Every journey always begins with one step, Semua perjalanan bermula dari satu langkah kaki ....

Minggu, 26 Februari 2012

Maafkan Aku, Cintaku untukmu Selamanya

Jika hati tidak lagi cukup menyampaikan isi nurani, jika mulut tidak mampu lagi menyampaikan kata hati. Semoga, tulisan ini menjadi saksi ketulusan dan kedalaman rasa didalam hatiku. Rangkain kata yang kucoba susun serapi mungkin sebagai cara untuk mengekspresikan betapa sulitnya aku menggambarkan besar, tinggi, dan luasnya rasa cintaku ini. Meskipun aku tahu, mungkin kau tidak akan pernah tahu, namun aku akan selalu mencoba. Aku ingin perasaanku ini terabadikan untuk selamanya, hanya untukmu.

Ini adalah perasaanku sedalamnya untuk seorang wanita juara satu seluruh dunia: Ibuku. 

Sejak aku kecil, kau memang tidak pernah duduk disebelah kasur tempat tidurku, mengusap kepalaku, dan mengatakan "selamat tidur". Kecupan di kening pun tidak pernah kau berikan untukku. Bahkan, mungkin, itu semua tidak pernah terpikirkan oleh dirimu. Aku juga tidak pernah mendengarkan cerita dongeng beraneka rupa sebagai pengantar tidurku. Kau juga tidak pernah duduk disebelah kursi belajarku dan menjelaskan bagaimana menyelesaikan PR-PR ku.

Tahukah kau Ibu, dulu, saat hari pengambilan raport tiba, aku sangat berharap kau datang ke sekolah dengan pakain terbaik dan mengambilkan raport itu untukku. Namun tak sekalipun engkau datang kesekolah untuk mengambilkan raport itu untukku. Aku cuma ingin seperti teman-temanku yang raportnya diambilkan oleh ibu mereka. Cuma itu. 


Kau juga bukanlah tipe Ibu yang sering mengucapkan selamat kepada anaknya jika berhasil menyelesaikan sesuatu. Apalagi sebuah hadiah dan perayaan khusus. Kau juga jarang sekali memberikan nasehat agar aku sukses di sekolah. Apalagi kata-kata motivasi.

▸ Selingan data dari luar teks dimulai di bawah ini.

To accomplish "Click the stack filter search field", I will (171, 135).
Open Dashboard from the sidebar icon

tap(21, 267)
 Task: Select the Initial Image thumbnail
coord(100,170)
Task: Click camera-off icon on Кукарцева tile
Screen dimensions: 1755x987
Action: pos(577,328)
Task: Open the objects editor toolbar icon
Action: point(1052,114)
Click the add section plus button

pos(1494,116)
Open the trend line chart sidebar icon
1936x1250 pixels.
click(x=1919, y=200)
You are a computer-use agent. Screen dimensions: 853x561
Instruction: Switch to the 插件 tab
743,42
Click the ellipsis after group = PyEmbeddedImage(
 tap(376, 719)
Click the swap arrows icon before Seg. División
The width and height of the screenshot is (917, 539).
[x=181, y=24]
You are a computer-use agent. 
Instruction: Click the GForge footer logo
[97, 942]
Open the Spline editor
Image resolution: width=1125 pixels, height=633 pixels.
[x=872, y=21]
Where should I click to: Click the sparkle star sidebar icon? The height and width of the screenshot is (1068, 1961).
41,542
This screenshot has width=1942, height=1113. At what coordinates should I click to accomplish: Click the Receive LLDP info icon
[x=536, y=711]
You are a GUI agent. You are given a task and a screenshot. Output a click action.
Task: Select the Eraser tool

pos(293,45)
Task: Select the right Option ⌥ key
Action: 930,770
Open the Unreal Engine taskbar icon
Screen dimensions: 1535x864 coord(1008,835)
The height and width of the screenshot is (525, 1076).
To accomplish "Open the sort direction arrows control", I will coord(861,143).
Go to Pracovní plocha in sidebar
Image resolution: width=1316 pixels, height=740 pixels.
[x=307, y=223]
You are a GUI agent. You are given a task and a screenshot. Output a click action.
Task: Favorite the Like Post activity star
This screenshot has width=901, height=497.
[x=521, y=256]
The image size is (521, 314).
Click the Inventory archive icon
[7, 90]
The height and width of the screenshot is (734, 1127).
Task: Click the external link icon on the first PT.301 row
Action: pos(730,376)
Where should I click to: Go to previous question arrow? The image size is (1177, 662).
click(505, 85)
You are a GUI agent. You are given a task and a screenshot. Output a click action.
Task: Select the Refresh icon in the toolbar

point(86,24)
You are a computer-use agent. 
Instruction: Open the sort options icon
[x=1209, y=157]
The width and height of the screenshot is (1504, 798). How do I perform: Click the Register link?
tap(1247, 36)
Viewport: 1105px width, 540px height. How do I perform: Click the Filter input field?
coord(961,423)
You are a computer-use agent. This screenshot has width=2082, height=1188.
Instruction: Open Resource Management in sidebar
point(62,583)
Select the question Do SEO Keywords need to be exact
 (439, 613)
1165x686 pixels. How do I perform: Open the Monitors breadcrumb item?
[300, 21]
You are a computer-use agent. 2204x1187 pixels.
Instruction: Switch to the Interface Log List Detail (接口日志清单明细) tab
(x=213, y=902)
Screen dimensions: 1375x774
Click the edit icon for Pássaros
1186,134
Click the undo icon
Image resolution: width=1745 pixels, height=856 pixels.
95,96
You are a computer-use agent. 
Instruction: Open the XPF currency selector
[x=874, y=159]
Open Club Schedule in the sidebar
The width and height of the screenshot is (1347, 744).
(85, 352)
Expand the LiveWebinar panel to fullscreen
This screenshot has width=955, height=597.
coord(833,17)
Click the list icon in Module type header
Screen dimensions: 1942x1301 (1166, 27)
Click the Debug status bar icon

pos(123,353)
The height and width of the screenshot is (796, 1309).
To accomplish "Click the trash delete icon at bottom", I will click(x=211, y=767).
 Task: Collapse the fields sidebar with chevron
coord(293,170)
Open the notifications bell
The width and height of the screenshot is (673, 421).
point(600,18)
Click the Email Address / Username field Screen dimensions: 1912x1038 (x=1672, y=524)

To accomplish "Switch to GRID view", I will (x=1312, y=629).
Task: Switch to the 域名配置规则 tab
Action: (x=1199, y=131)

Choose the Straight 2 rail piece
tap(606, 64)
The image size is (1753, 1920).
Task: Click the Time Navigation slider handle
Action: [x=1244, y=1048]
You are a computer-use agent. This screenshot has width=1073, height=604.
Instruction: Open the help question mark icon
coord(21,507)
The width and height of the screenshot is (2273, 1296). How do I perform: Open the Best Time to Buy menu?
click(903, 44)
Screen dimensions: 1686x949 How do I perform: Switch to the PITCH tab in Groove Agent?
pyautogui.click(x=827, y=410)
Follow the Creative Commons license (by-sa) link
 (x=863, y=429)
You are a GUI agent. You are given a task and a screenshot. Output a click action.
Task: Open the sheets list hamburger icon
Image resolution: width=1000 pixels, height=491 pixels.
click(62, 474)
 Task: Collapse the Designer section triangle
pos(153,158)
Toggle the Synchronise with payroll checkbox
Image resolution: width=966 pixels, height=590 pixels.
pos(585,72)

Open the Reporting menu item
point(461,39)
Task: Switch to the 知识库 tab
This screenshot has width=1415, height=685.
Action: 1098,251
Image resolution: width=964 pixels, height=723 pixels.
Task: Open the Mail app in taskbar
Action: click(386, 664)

Namun diluar itu semua, kau membanting tulang setiap hari untuk kesuksesan anak-anakmu. Kau  bekerja tiada henti. Semangat dan kerja kerasmu menjadi pesan kepadaku untuk selalu melakukan yang terbaik dengan sekolahku. Aku tahu, kau ingin anakmu juga bekerja keras sepertimu. Kau ingin memberikan contoh kepada anak-anakmu untuk senantiasa belajar sungguh-sungguh tanpa harus banyak memberi nasehat.

Semakin hari aku semakin sadar, kau punya cara sendiri untuk mengunggapkan perhatian, cinta, kasih dan sayangmu kepada anak-anakmu, juga kepadaku. 

Maafkan aku Ibu, aku terlambat menyadarinya. 

Maafkan aku Ibu, aku pernah berpikir lebih nyaman rasanya jika aku mempunyai Ibu seperti mereka, yang menelfon dan bertanya kabar setiap hari. Tapi aku tahu, kau punya cara tersendiri menunjukan kasih sayangmu. Aku semakin tahu itu dari isak tangis yang aku dengar dari ujung telefon waktu itu. Seminggu setelah aku sampai di sebuah negeri yang jauh, aku baru bisa menelfon rumah. Aku membutuhkan waktu untuk mencari cara paling hemat menelfon. Saat aku ucapkan kata "Assalamaualaikum, hallo?", bukan balasan salamku yang aku dengar darimu, namun justru suara tangismu yang aku dengar. Aku sempat bingung dan takut mengapa justru kau menangis. Setelah itu aku tahu, kau menangis bukan karena sedih, namun kau menangis karena bahagia, sekaligus khawatir kepadaku. Suara isakmu itu semakin membuatku sadar bahwa kasih sayangmu, perhatianmu, dan doamu untukku tiada bandingan besarnya di bumi ini.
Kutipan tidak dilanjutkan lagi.